=== To be done ===
Rewrite every line of the records below, requests included, scaling each number in the answers (the coordinates and any image dimensions) by 1.6 and rounding to whole numbers, with halves rounded up. Leave the pictures out of your reply.

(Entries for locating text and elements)
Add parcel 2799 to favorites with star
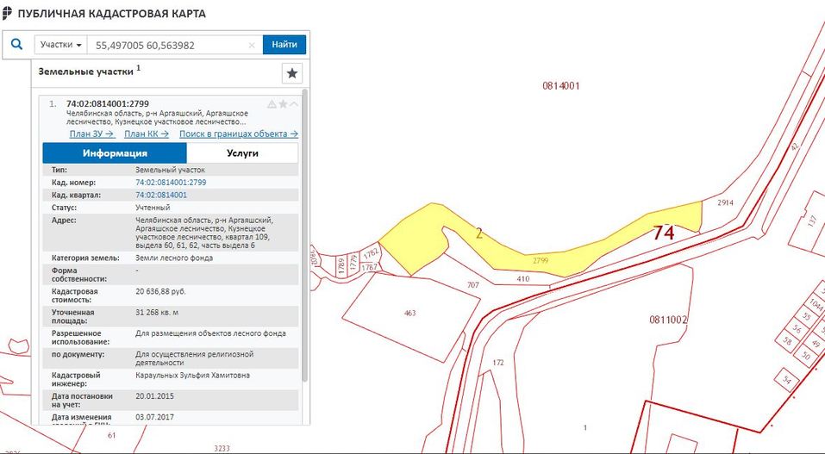Image resolution: width=825 pixels, height=454 pixels. 283,104
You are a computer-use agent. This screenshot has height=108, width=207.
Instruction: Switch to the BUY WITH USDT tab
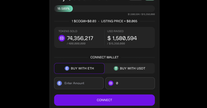[130, 68]

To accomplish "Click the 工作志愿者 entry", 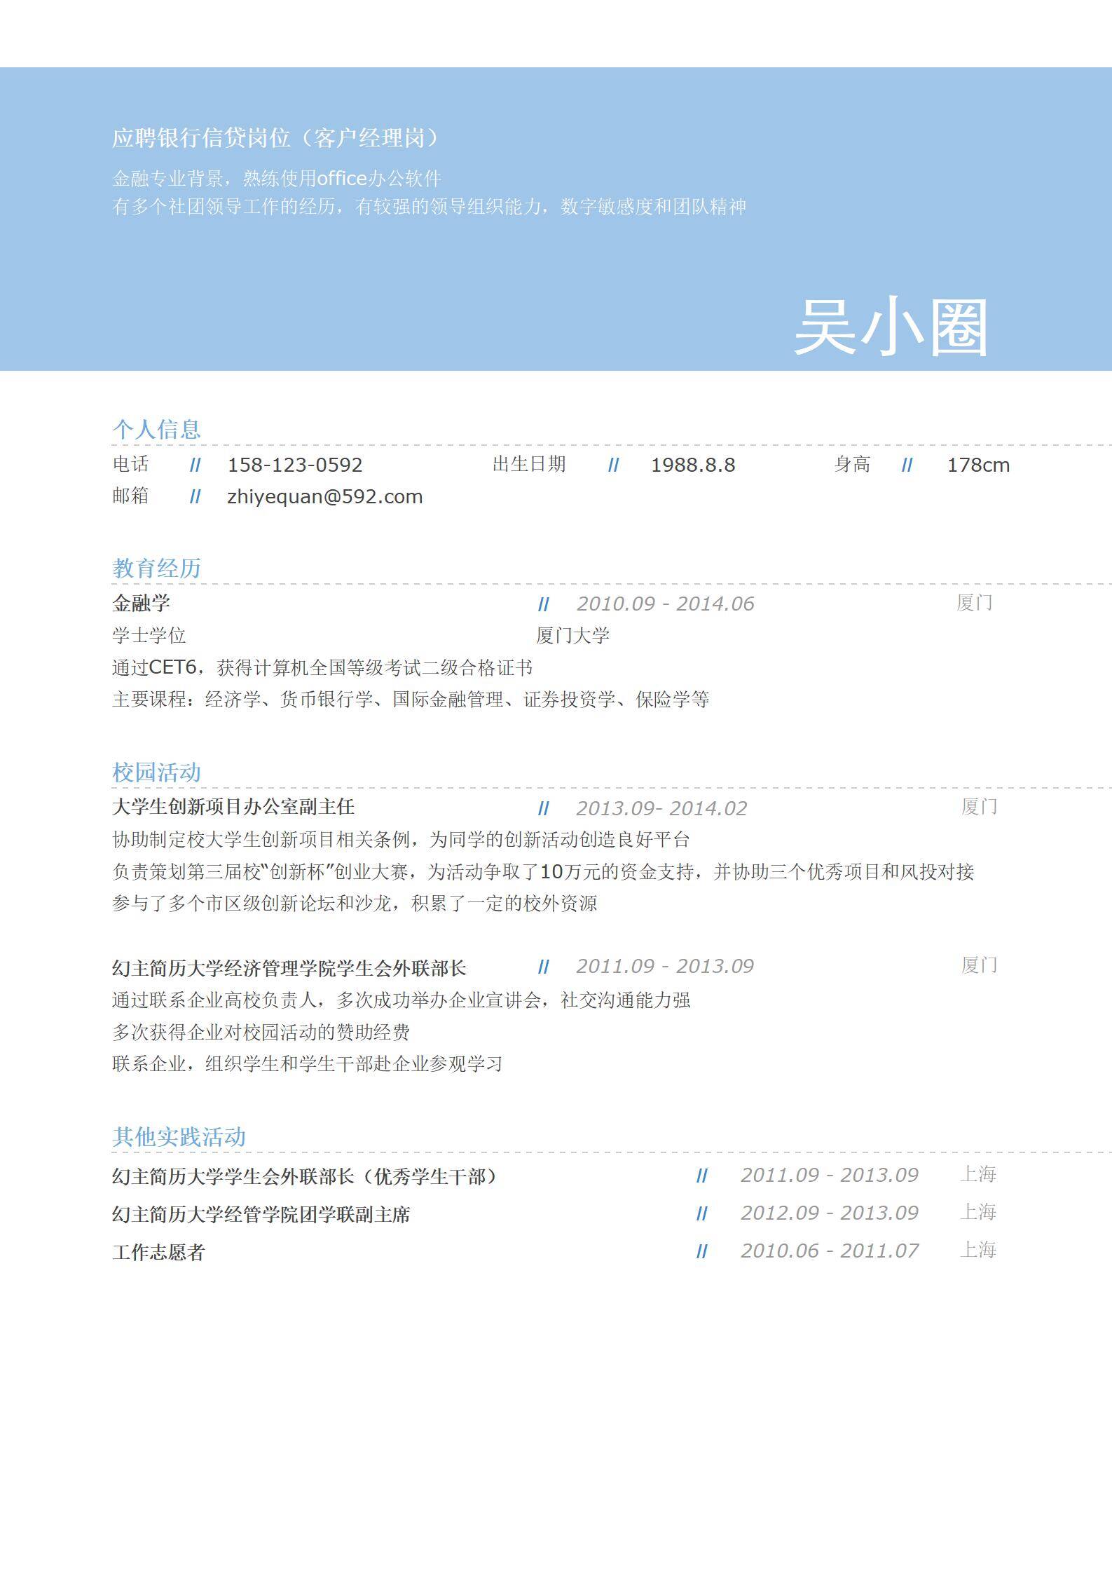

=== Exercise output ===
Add parcel 2799 to favorites with star
Image resolution: width=1320 pixels, height=726 pixels. 453,166
You are a computer-use agent. This screenshot has height=108, width=207.
Instruction: Switch to the BUY WITH USDT tab
[208, 109]

To accomplish "Click the 工作志愿者 entry", 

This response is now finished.